**Soal**
Tulis ulang bagian materi yang dimulai dari awal materi dan berakhir pada baris yang memuat "tap(40, 671)", dengan mengganti "icon" menjadi "ikon" tanpa mengubah apa pun selain itu. Kedua batas ikut disertakan, dan gambar tidak dimasukkan ke dalam jawaban.

—————

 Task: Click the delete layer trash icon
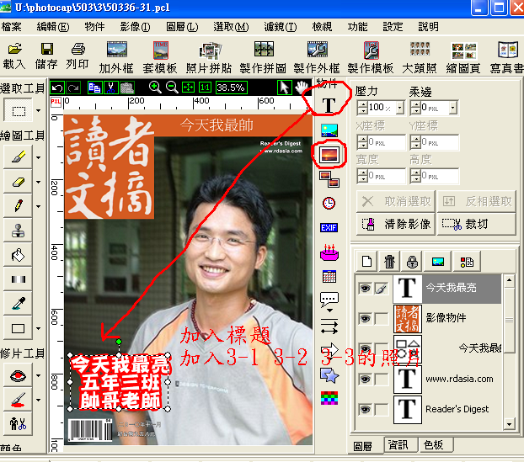tap(390, 261)
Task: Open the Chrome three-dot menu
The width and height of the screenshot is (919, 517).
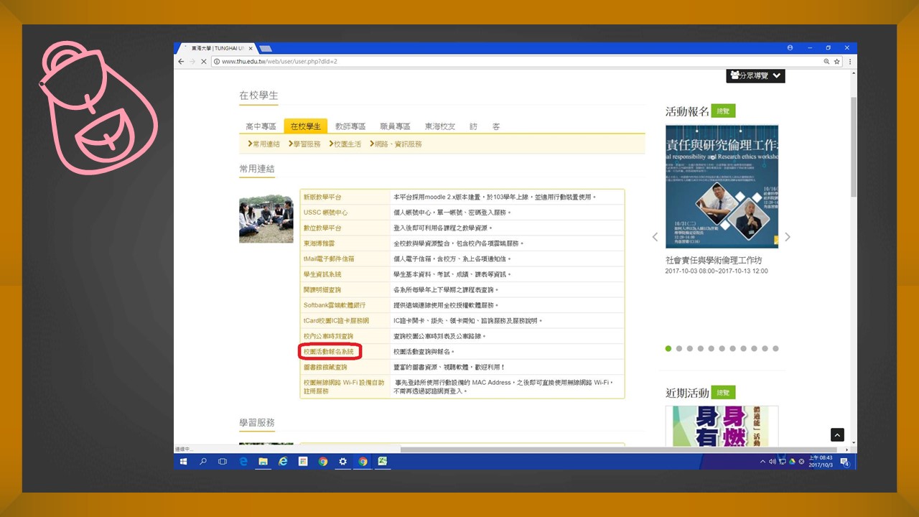Action: (850, 62)
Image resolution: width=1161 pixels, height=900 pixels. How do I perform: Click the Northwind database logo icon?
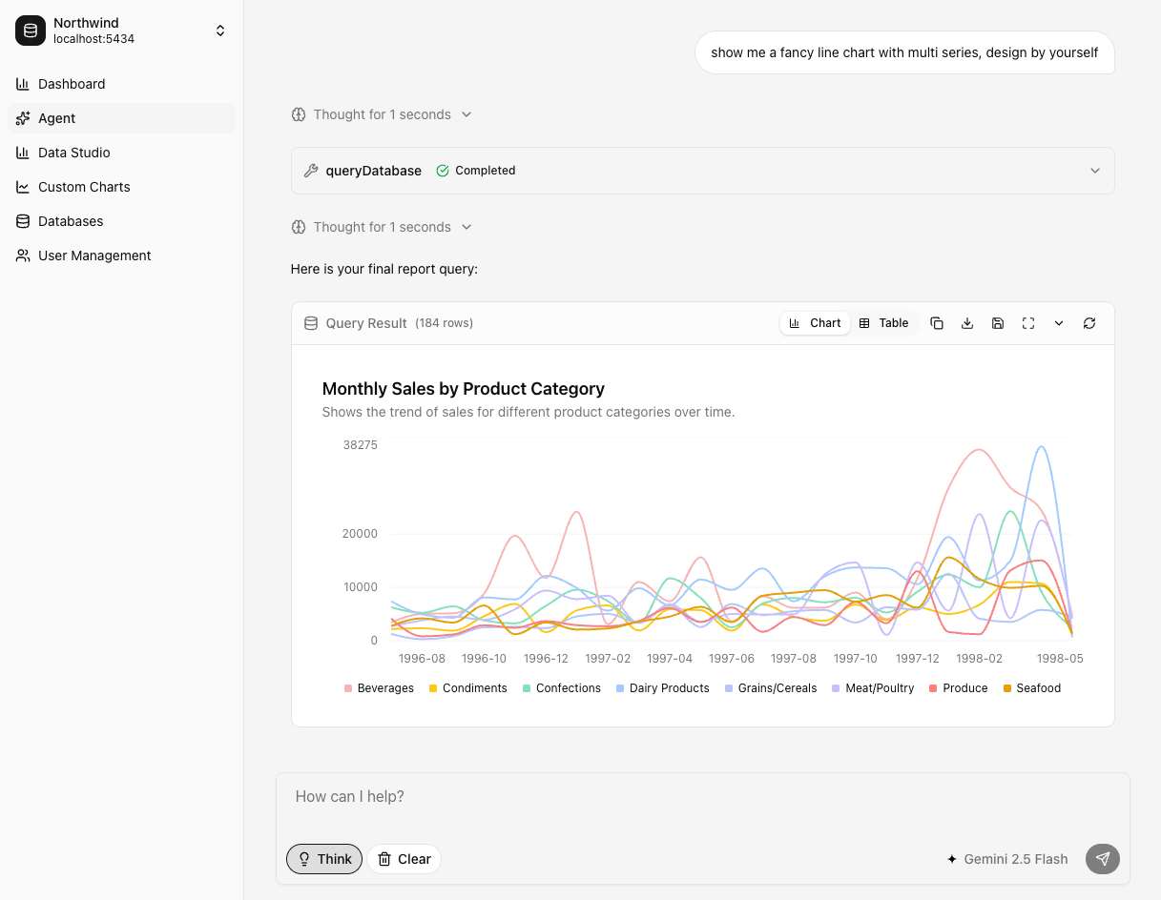point(31,31)
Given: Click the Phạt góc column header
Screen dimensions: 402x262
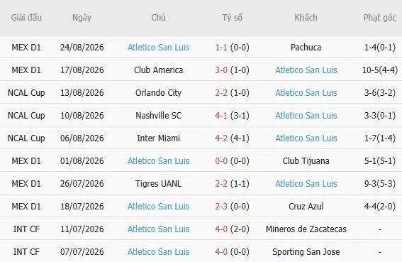Looking at the screenshot, I should [x=380, y=18].
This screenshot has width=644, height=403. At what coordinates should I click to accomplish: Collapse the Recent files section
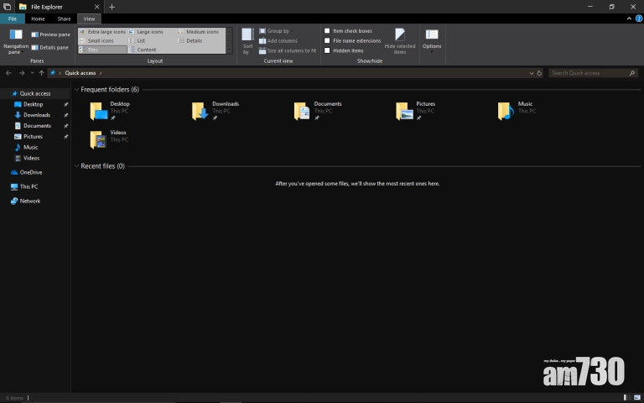[x=76, y=166]
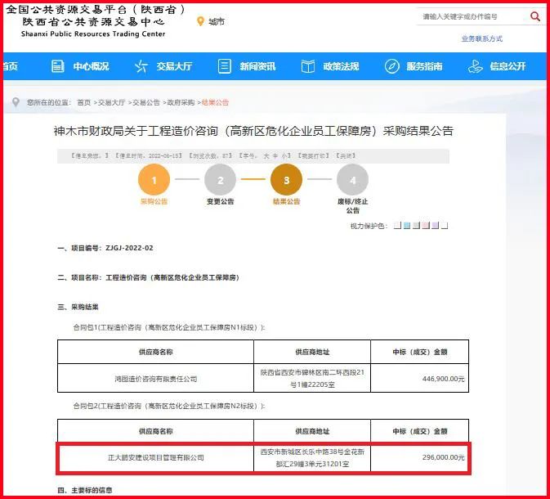Open 政府采购 in the breadcrumb trail

pyautogui.click(x=181, y=103)
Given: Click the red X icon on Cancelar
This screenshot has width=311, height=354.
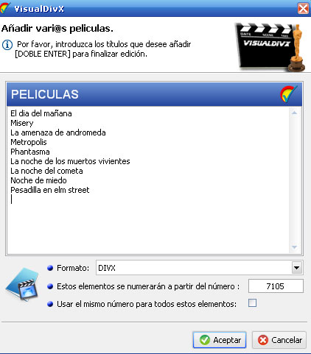Looking at the screenshot, I should pyautogui.click(x=263, y=340).
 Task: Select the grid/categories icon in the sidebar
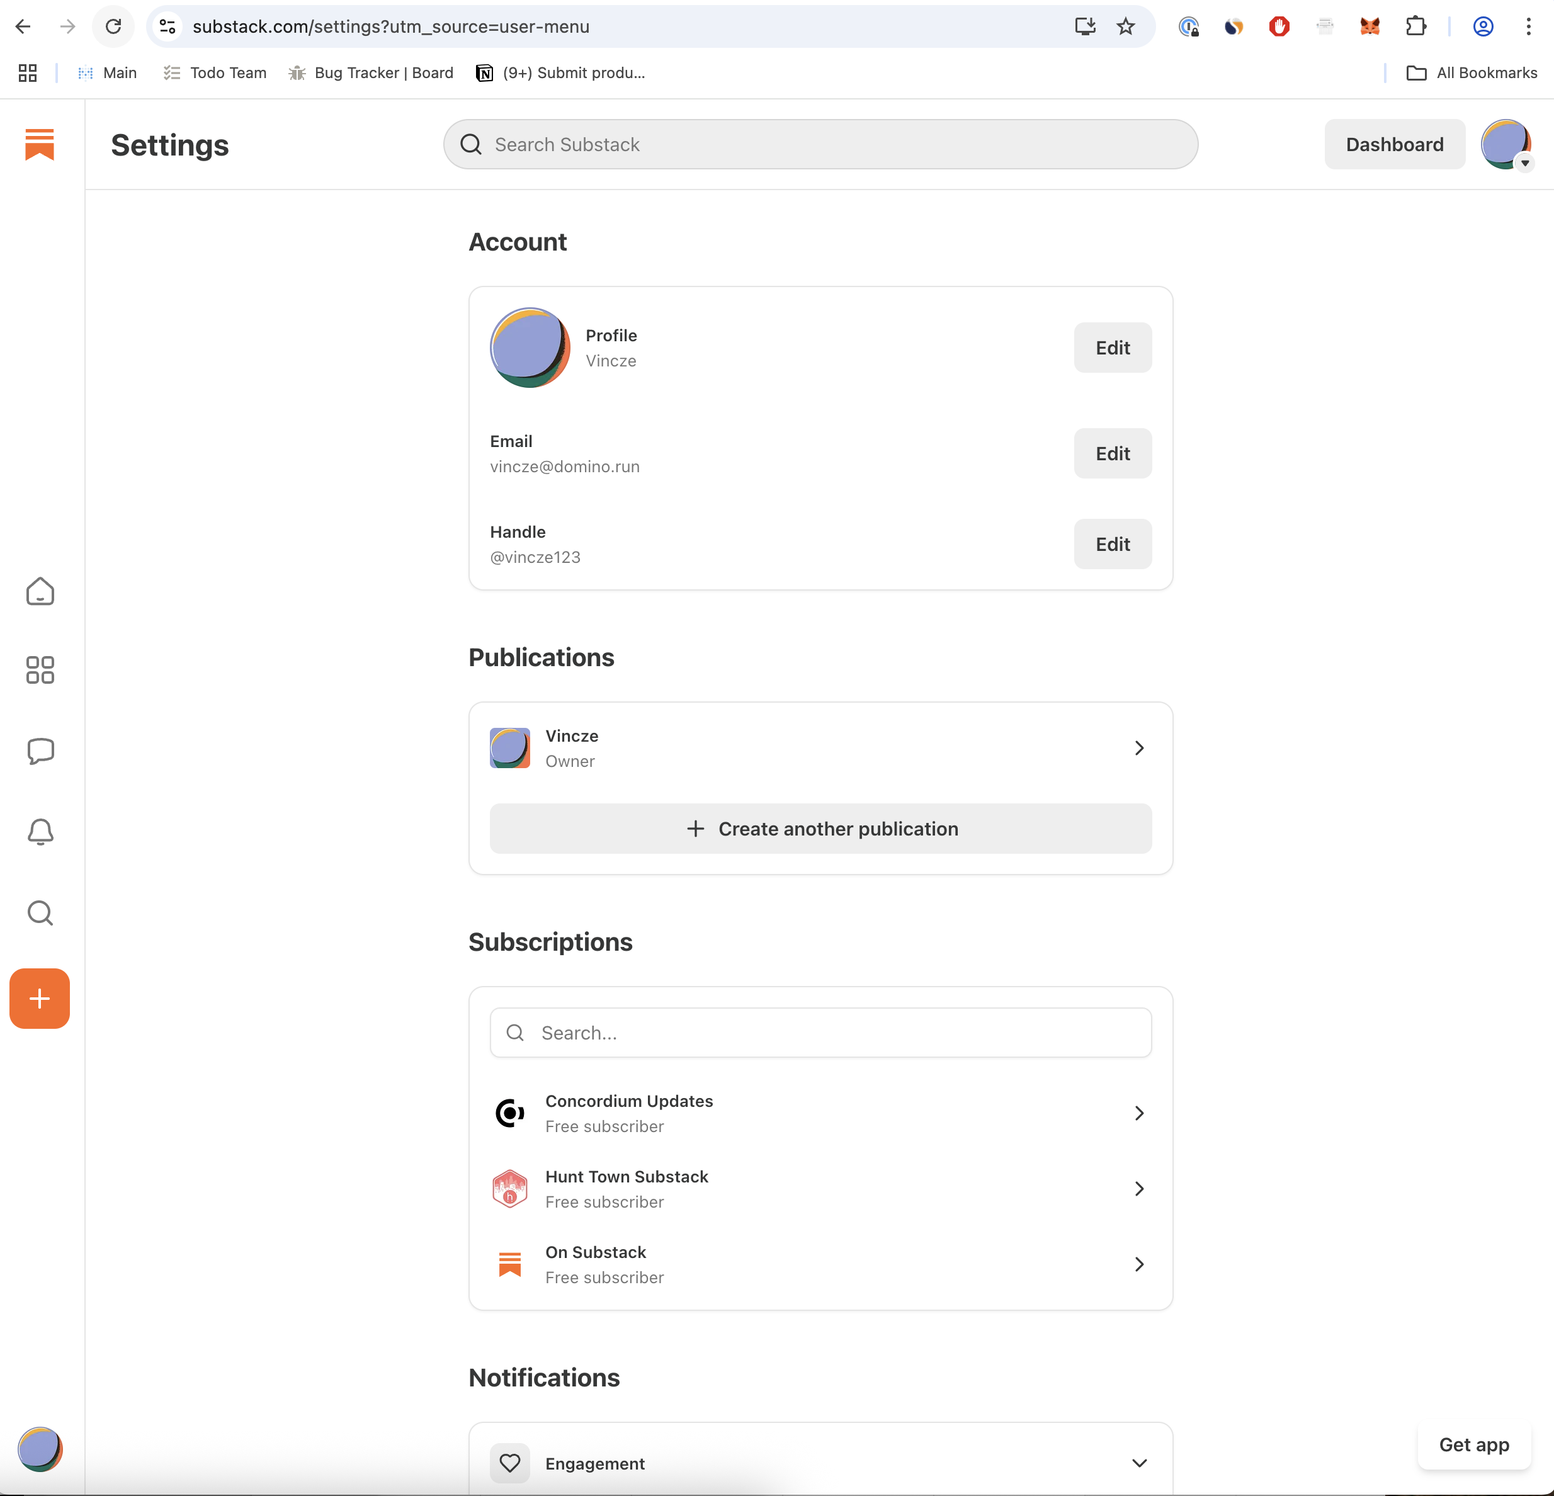tap(40, 671)
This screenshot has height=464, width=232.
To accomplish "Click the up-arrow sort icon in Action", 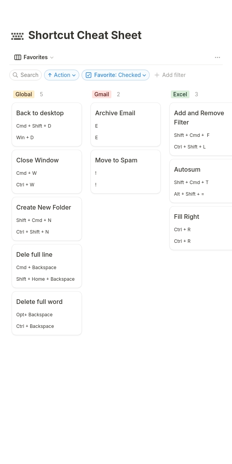I will pos(50,75).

—————

**Hasil Pengerjaan**
 Task: Click the delete layer trash ikon
tap(390, 261)
Task: Open the Chrome three-dot menu
The width and height of the screenshot is (919, 517).
Action: (850, 62)
Image resolution: width=1161 pixels, height=900 pixels. How do I perform: Click the Northwind database logo ikon?
point(31,31)
Given: Click the Phạt góc column header
Screen dimensions: 402x262
Looking at the screenshot, I should [x=380, y=18].
This screenshot has width=644, height=403. At what coordinates should I click to accomplish: Collapse the Recent files section
[x=76, y=166]
Open 政府采购 in the breadcrumb trail

pyautogui.click(x=181, y=103)
Given: Click the red X ikon on Cancelar
This screenshot has width=311, height=354.
Looking at the screenshot, I should pyautogui.click(x=263, y=340).
 Task: Select the grid/categories ikon in the sidebar
tap(40, 671)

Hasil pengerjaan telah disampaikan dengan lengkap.